Locusts Invade COVID-Ridden South Asia

DELHI, INDIA – Just when South Asia countries of Pakistan and India are contending with the complications of the COVID-19 virus, massive swarms of locusts have invaded. Over the span of the past three weeks, India has risen from the 15th most COVID cases to the 4th. Pakistan now occupies the 15th position.

Just when South Asian countries of Pakistan and India are contending with the complications of the COVID-19 virus, massive swarms of locusts have invaded.
Photo by CSIRO, Wikimedia (CC BY 3.0)

The locust invasion compounds the threat to South Asia’s health and economic welfare. People have been dying from COVID-19 and from the inability to access food during the lockdowns. Many may die of starvation because they have no food, no income to purchase food, and no businesses open selling it. The charitable work of NGOs that have been delivering food has been their saving grace.

It is important to remember that the COVID pandemic has disrupted the South Asian economy as much as or more than it has here in America. The hardest-hit countries are suffering severe economic crises from which some may never recover. And that is what makes the locust infestation even more threatening.

The locusts won’t harm people directly. They are not known to be carriers of vector-borne diseases like malaria or dengue fever. But they have the potential to devastate vast, almost unimaginable, acres of agricultural crops. The locusts have already destroyed more than 123,000 acres of crops in India.

The locusts present South Asia with a complex problem, so much so that Pakistan has already declared a national emergency.

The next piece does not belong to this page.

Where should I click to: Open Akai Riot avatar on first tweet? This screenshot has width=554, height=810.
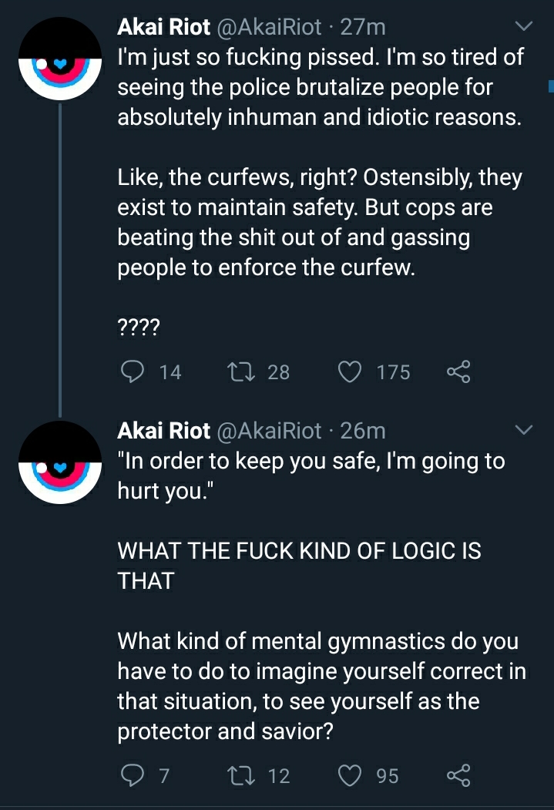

  • The mass destruction of fruit and vegetable crops will further diminish access to food for the masses who desperately need to be fed.
  • The crop destruction will further increase the economic stress as cash crops vanish, whether those crops are food or commodities like cotton.
  • The COVID lockdowns have adversely impacted the ability to mobilize the resources necessary to stave off the locust hordes.
  • The locusts are breeding. “Reinforcements” in the form of new locusts will arrive within weeks.

Media outlets unanimously describe the locust invasion as the worst in several decades.

The Indian states of Madhya Pradesh, Uttar Pradesh, Gujarat, Rajasthan, and Maharashtra face the potential of being the hardest-hit in this first wave of locusts. These states provide nearly 40% of India’s agricultural production, equivalent to approximately 80 million tons.

Portions of Pakistan’s cotton crop have already been consumed. This will affect the country’s dominant textile industry with wage earners losing jobs, disrupting the supply chain from farm to market, and inflated pricing of finished goods as a result of short supply.

Even India’s northern cities are being enveloped by millions of locusts.

The Guardian explained that “India’s agriculture ministry is hoping to control the invasion before monsoon season hits north India at the end of June, when locusts mature and breed. If the infestation is not controlled, it may threaten summer crops such as rice, maize, and sorghum.”